As the internet can potentially become a forum for free-wielding debate while absenting the constraints of political correctness, you wish to “chill” such efforts by imposing restrictions on our discussion. As you know, I cannot reveal my identity for fear of retaliatory reprisal by left-wing elements. To preserve the pluralistic nature of the information superhighway and improve upon the public policy-making process, the theories and opinions of fascists such as you and I must be included as they vie for legitimacy in the “marketplace of ideas”; the great Justice Oliver Wendell Holmes advanced the “marketplace” theory in his famous dissent in Abrams v. United States :

. . . Persecution for the expression of opinions seems to me perfectly logical.

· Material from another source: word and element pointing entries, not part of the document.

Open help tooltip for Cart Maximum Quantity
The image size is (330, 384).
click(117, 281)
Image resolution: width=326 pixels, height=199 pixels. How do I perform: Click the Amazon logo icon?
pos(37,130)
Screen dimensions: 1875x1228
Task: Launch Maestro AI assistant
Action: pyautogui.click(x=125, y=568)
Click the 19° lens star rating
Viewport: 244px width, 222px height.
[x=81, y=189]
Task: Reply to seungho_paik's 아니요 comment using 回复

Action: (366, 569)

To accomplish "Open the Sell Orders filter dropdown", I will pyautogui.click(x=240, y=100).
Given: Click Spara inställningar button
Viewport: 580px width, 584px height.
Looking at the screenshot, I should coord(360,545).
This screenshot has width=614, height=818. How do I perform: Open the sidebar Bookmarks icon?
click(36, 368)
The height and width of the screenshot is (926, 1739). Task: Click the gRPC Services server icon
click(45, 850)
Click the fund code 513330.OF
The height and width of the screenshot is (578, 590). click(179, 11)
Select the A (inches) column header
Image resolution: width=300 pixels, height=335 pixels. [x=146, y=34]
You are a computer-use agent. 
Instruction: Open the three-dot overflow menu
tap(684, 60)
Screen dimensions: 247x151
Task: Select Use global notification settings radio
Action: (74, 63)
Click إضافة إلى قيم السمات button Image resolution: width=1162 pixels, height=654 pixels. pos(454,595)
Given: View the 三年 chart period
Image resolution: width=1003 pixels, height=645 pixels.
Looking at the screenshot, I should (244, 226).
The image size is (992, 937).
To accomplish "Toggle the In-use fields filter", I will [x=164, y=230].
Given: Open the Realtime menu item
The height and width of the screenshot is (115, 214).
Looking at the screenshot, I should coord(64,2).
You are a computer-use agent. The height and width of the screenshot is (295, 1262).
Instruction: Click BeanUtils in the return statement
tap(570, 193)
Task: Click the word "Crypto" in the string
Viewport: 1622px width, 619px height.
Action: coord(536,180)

If you have no doubt of your premises or your power and want a certain result with all your heart you naturally express your wishes in law and sweep away all opposition. To allow opposition by speech seems to indicate that you think the speech impotent, as when a man says that he has squared the circle, or that you do not care whole heartedly for the result, or that you doubt either your power or your premises. But when men have realized that time has upset many fighting faiths, they may come to believe even more than they believe the very foundations of their own conduct that the ultimate good desired is better reached by free trade in ideas -- that the best test of truth is the power of the thought to get itself accepted in the competition of the market, and that truth is the only ground upon which their wishes safely can be carried out. That at any rate is the theory of our Constitution. It is an experiment, as all life is an experiment. Every year if not every day we have to wager our salvation upon some prophecy based upon imperfect knowledge. While that experiment is part of our system I think that we should be eternally vigilant against attempts to check the expression of opinions that we loathe and believe to be fraught with death, unless they so imminently threaten immediate interference with the lawful and pressing purposes of the law that an immediate check is required to save the country. . . . [250 U.S. at 626]

Laszlo, the idea of restricting speech, as you have sought to accomplish in your previous message post, is an objective as radically and politically charged as any that I know of. As you have ignited a political firestorm, I am hereby charged to react in kind. Why must you have the sole privelefe of asserting a monopoly on fascist ideas? Some of us want our piece of that delicious pie too.